When you love someone you’re honest w/ them. You don’t only tell them what they want to hear, to manipulate or use them. That’s more like a hooker/john relationship. Ya know, sort of like the relationship between Highland Park and Dallas.

And there Dallas is left, on the side of the road, like a sex crime victim by its abuser who claims, “taxes are too high in Dallas.” Well, they’re high because the city was gutted by sprawl and the money that left the taxable boundaries yet is more than happy to take advantage of the economic engine that the core city provides.

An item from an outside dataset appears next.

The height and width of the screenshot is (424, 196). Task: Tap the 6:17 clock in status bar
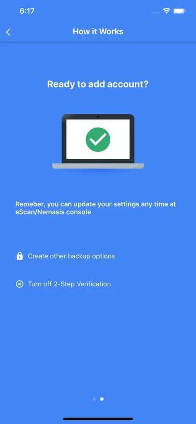coord(27,11)

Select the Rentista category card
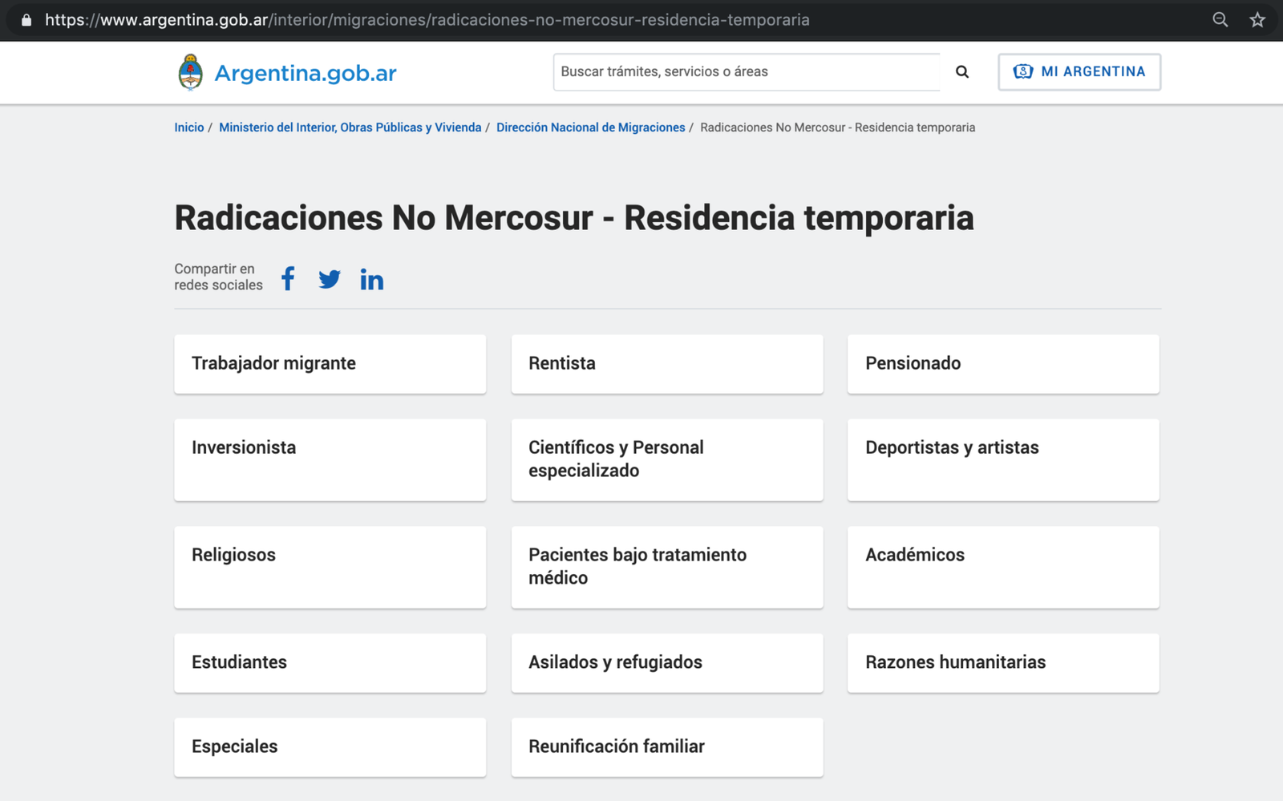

I wonder if out-of-towners are capable of the appropriate kind of direct honesty that a broken, brittle, monoculture needs when approaching collapse. Does anybody from the outside love Dallas enough to say what needs to be heard? Or are they pandering for high fee, landscape decoration work? You’re the bees knees. Please hire me.

Let’s be honest, Dallas is built around the car. Not because any imaginary market demanded it, but because of the desperate grasping at federal dollars, mostly for highways, which then created markets. Value in land that had none prior. And the term, “green” implies little more than the color itself. Some grass, some trees. That oughta take care of it.

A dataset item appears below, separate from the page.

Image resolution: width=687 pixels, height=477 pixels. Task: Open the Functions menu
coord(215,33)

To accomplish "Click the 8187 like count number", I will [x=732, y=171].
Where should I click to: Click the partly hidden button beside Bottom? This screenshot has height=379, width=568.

Unfortunately, that land, based on that transportation system, requires oil to be tremendously cheap. We thought that roads and houses as far as the eye could see created the middle class, forgetting about the spoils of war. Now, we’re seeing the destruction of the very middle class that is now in homes worth less than what was paid, built to last only about 20 years or so, and stuck out in the middle of nowhere and forced to slurp up rising gas prices. Imagine what happens to gas prices when the economy actually picks up. Do we really want more of that kind of economic “progress?” Sex crime victim. Used.

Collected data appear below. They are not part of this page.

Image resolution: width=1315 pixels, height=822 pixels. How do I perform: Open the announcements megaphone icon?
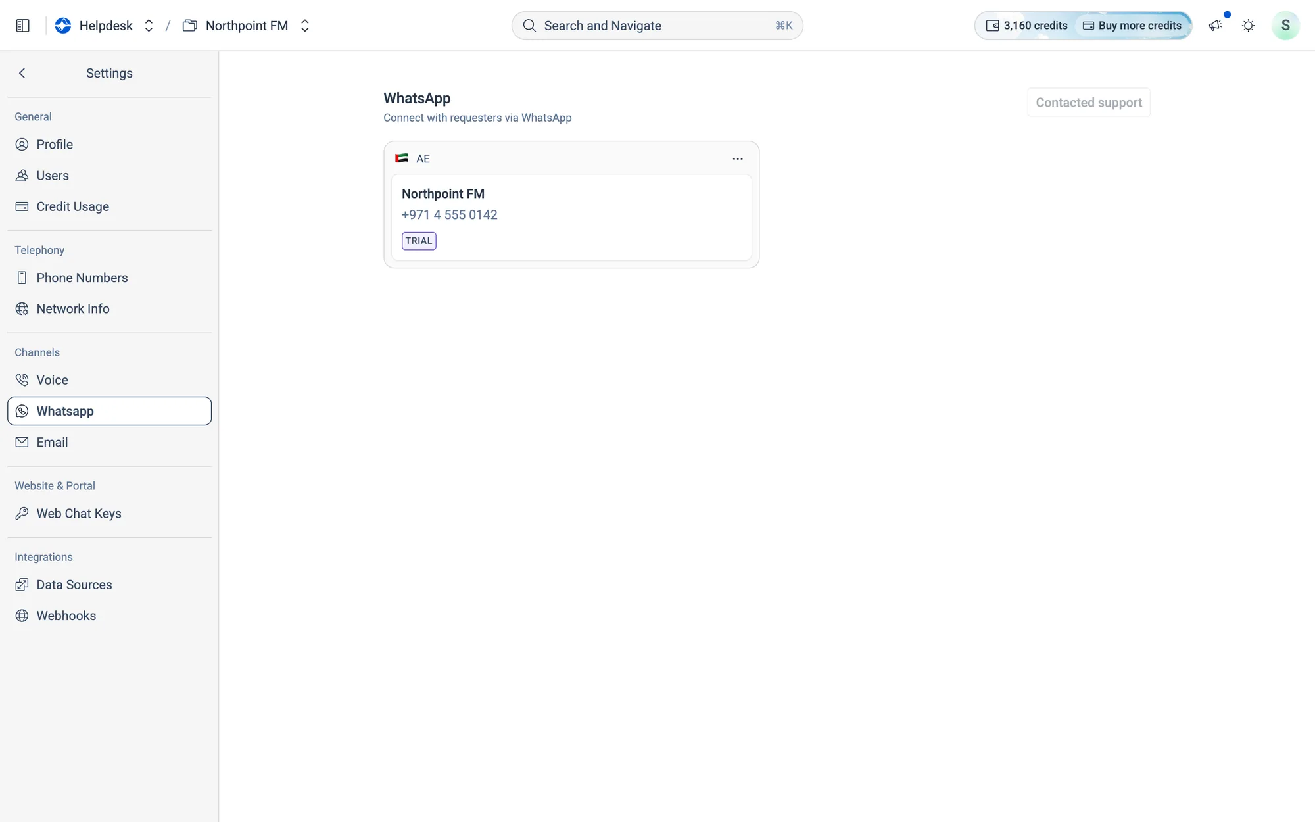pos(1215,26)
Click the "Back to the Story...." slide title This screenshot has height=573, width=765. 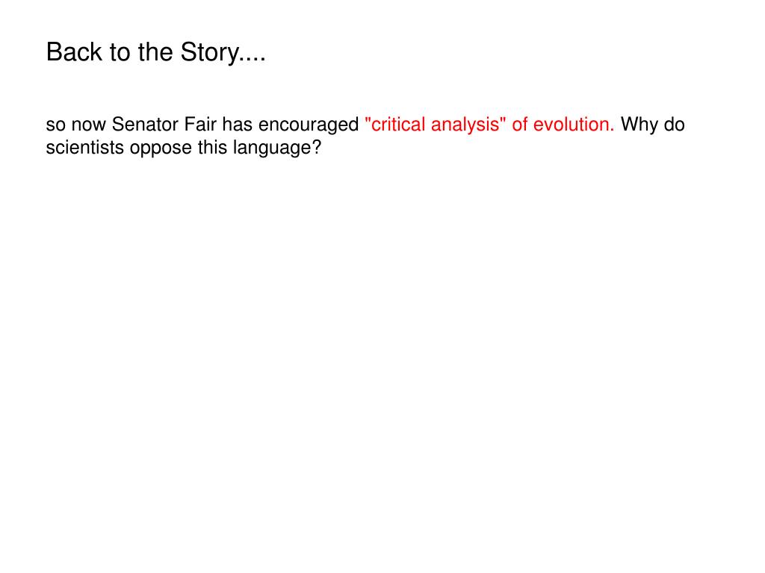click(155, 53)
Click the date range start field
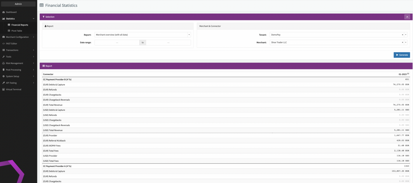 117,43
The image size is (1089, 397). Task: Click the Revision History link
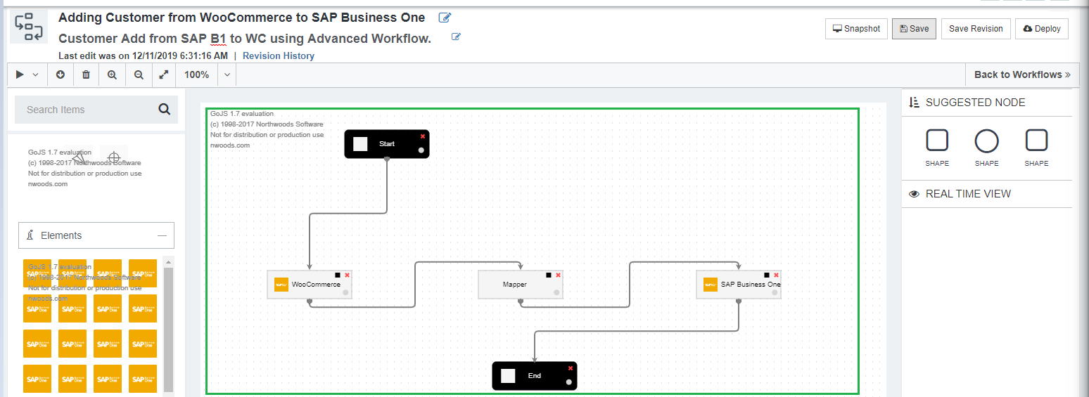pos(278,56)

So who loves Dallas? Are they even from Dallas? And in a city so atomized, so fractured into not just dividing into a dozen municipal boundaries, but even within Dallas, and more particularly the socio-economic stratigraphy, is it the people who bring in, or hire, or pay for Calatrava bridges, not once, not twice, but thrice, even though his first design/constructed bridge was pulled off the shelf from one of his very first bridge designs. You have an abusive spouse Dallas. One who treats urbanism like a shopping spree.

A city where much of the wealth was built on sprawl, itself cannibalistic by nature, much like the economic equation behind it, led to incredible wealth disparity. Layers so far apart they can’t even relate to their needs. One side, with money keeps dropping new pyramids at the top of Maslow’s hierarchy of needs. And since there is no structural foundation, those pyramids are only to fall down upon those at the bottom. Burdened, trying feed itself (in a food delivery system so abstracted beyond any nutritional content), trying to learn how to read from a school system itself broken by the economic implications of sprawl.

What’s left to love? Hope, I guess. Or is the one we love still just a child that needs to fall down a few times before it learns? And do we even have the time to wait? Isn’t it our job, as locals, as citizens, as caretakers, and stewards, to tell our child, not to take candy from strangers?